Yep, we've got a real nor-easter going on here :dunce:
You gotta be *brave *to go out in that kinda stuff, huh?   :-o
So, if it takes courage to go out in 2" of snow, how would they describe 4"?  6"?
At 12" does the world as we know it end?

Cue Roll Eyes, as teenage girls only know how to do it.


----------



## drjeff (Jan 19, 2010)

billski said:


> So, Boston.com has a raging headline:
> 
> "
> *Millions Brave Snow To Cast Ballots In Senate Race*
> ...



I think that the media to some extent might be trying to come up with an "excuse" or two for what seems like might happen when the results are announced


----------



## spring_mountain_high (Jan 20, 2010)

you should see it down here...every time we might get winter weather the local media portray it as the apocalypse...i guess more hype=more attention :roll:

either that or they're in cahoots with the local grocery stores, as the shelves become bare with each announcement of possible weather...bread, milk, eggs, and toilet paper...i guess when it snows people make french toast and take dumps all day


----------



## billski (Jan 20, 2010)

spring_mountain_high said:


> you should see it down here...every time we might get winter weather the local media portray it as the apocalypse...i guess more hype=more attention :roll:
> 
> either that or they're in cahoots with the local grocery stores, as the shelves become bare with each announcement of possible weather...bread, milk, eggs, and toilet paper...i guess when it snows people make french toast and take dumps all day


  Hee hee!   Actually, they make a lot of milk sandwiches!


----------



## ERJ-145CA (Jan 20, 2010)

No snow left at home, except a few dirty piles, after this past weekend.  It sucks, I want to hear the news people freaking out about a couple of inches, I need my white lawn back.

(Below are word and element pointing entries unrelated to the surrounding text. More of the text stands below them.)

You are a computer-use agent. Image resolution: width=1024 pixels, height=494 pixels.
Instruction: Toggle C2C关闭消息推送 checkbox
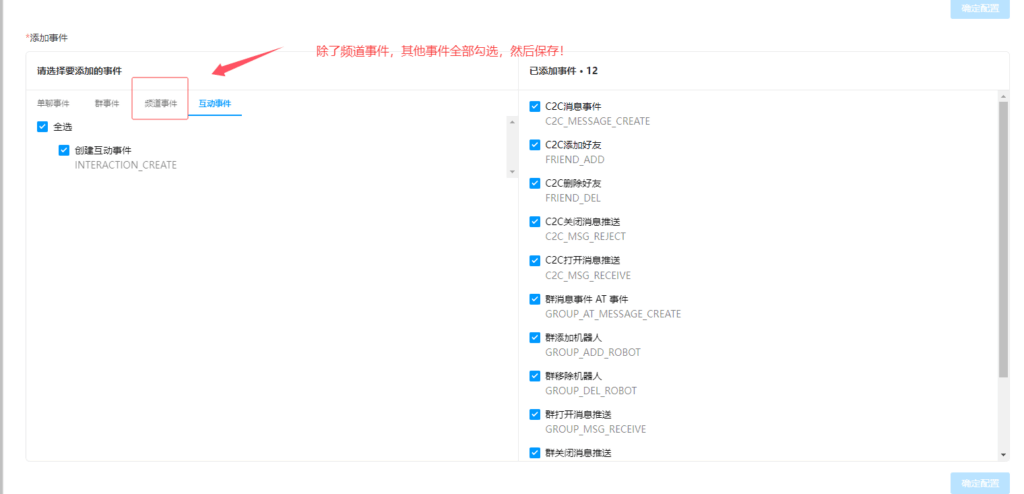[535, 222]
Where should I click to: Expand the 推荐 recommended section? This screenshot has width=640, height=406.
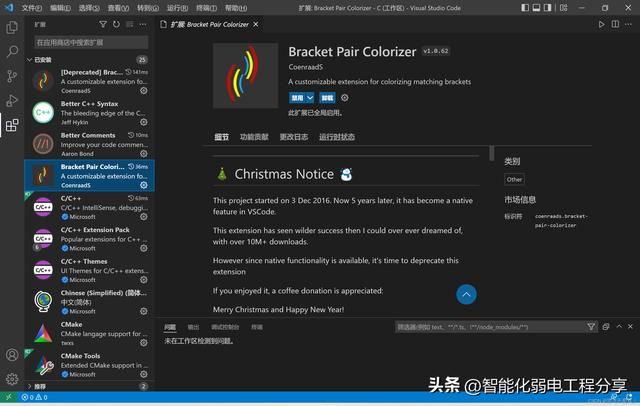click(x=30, y=386)
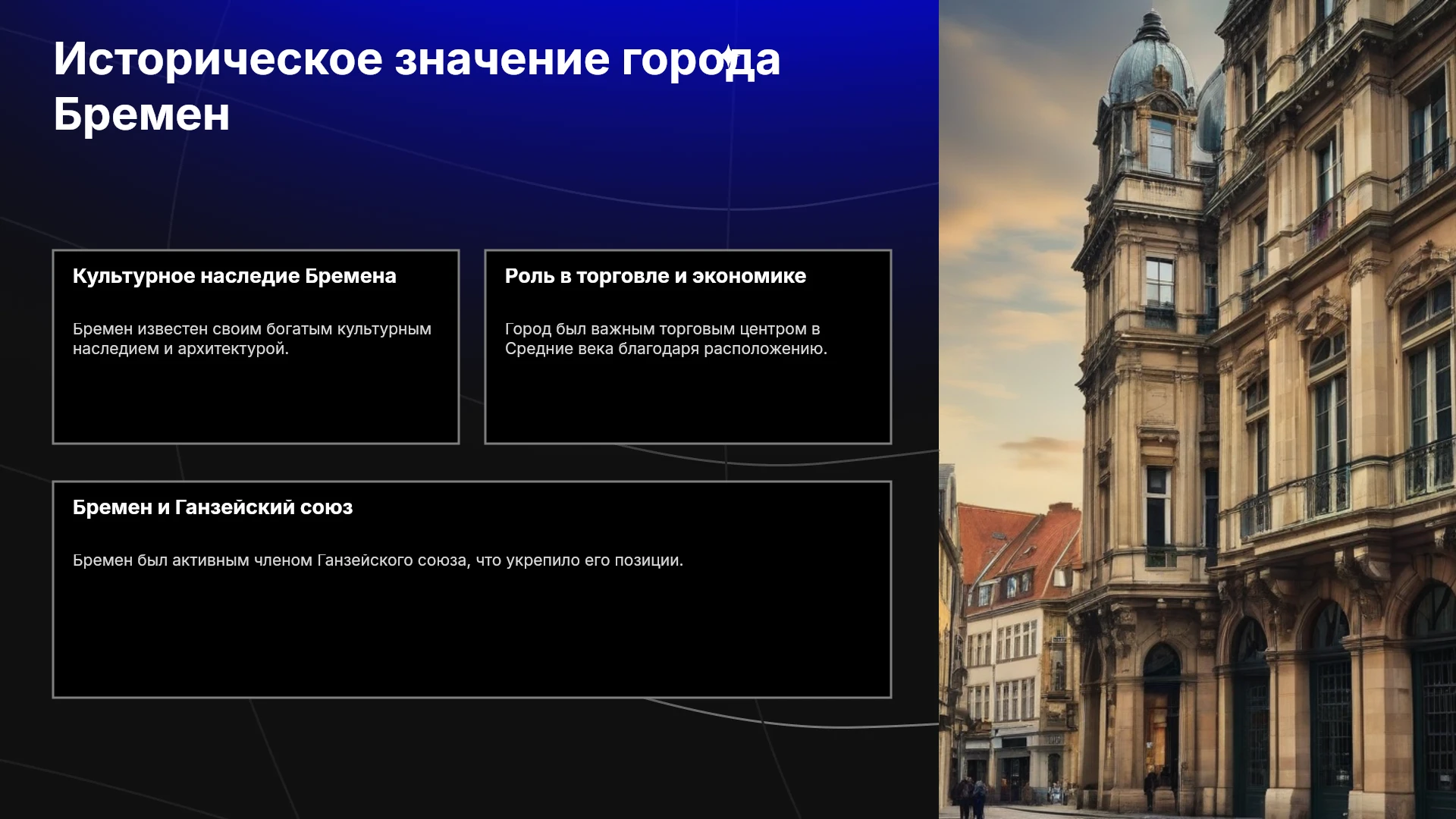Click the arched doorway at the building's street level
Viewport: 1456px width, 819px height.
(1161, 720)
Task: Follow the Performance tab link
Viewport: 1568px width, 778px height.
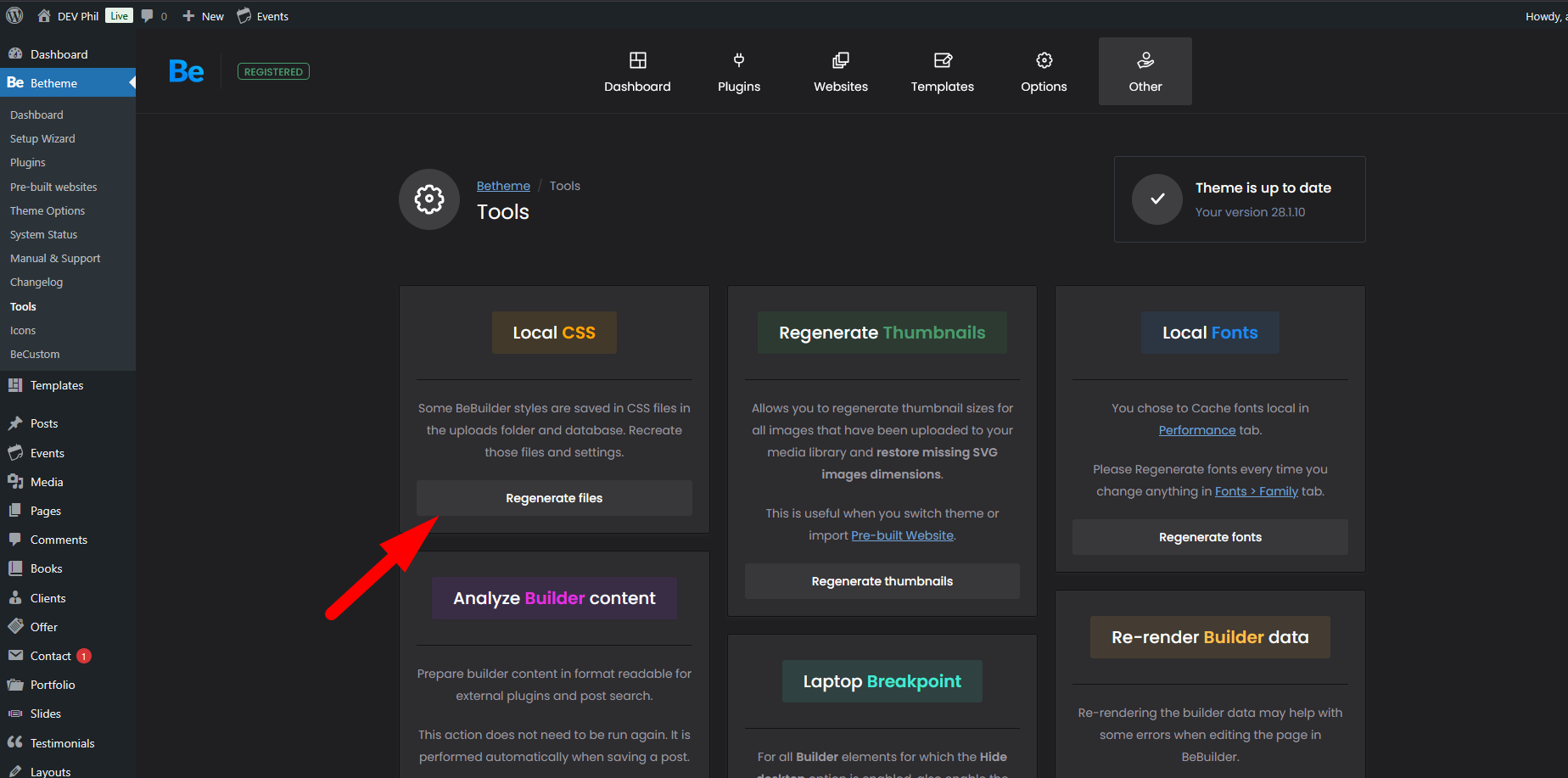Action: coord(1196,430)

If I look out the window of my hotel room now though (in Halifax, NS) the snow is really coming down.  Too bad I'm leaving tomorrow, there's no skiing nearby anyway.


----------



## billski (Jan 20, 2010)

ERJ-145CA said:


> No snow left at home, except a few dirty piles, after this past weekend.  It sucks, I want to hear the news people freaking out about a couple of inches, I need my white lawn back.
> 
> If I look out the window of my hotel room now though (in Halifax, NS) the snow is really coming down.  Too bad I'm leaving tomorrow, there's no skiing nearby anyway.

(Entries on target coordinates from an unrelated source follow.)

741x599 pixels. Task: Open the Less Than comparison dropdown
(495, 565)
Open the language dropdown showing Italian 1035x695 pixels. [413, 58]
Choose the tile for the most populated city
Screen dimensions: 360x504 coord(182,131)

That's freaking scary.  No snow?  What is life without snow?  I don't know!  Now you've really convinced me not to move to Jersey!

Halifax is an interesting place in the dead of winter.  "dead" is a rather descriptive word....  Travel safe!


----------



## ERJ-145CA (Jan 20, 2010)

billski said:


> That's freaking scary.  No snow?  What is life without snow?  I don't know!  Now you've really convinced me not to move to Jersey!



Well, the ski areas have snow at least, that's what's most important.


----------